Records contained in a dataset:
+-------+
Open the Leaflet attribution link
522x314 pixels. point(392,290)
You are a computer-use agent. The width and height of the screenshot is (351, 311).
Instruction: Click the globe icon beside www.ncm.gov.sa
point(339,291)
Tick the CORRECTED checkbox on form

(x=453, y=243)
+-------+
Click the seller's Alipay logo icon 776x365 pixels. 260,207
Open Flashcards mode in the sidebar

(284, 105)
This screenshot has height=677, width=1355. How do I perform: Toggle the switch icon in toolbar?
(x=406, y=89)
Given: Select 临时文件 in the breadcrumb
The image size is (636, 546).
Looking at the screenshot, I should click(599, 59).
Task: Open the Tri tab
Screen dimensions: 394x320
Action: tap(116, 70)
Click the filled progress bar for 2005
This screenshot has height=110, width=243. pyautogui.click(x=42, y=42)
+-------+
> GIVEN PROBLEM
List the material above, from the line that contains "Open the Leaflet attribution link" through the line that contains "(x=453, y=243)", inclusive, as a numbered list, leaving out blank lines.

> ANSWER TO THIS PROBLEM
1. Open the Leaflet attribution link
2. 522x314 pixels. point(392,290)
3. You are a computer-use agent. The width and height of the screenshot is (351, 311).
4. Instruction: Click the globe icon beside www.ncm.gov.sa
5. point(339,291)
6. Tick the CORRECTED checkbox on form
7. (x=453, y=243)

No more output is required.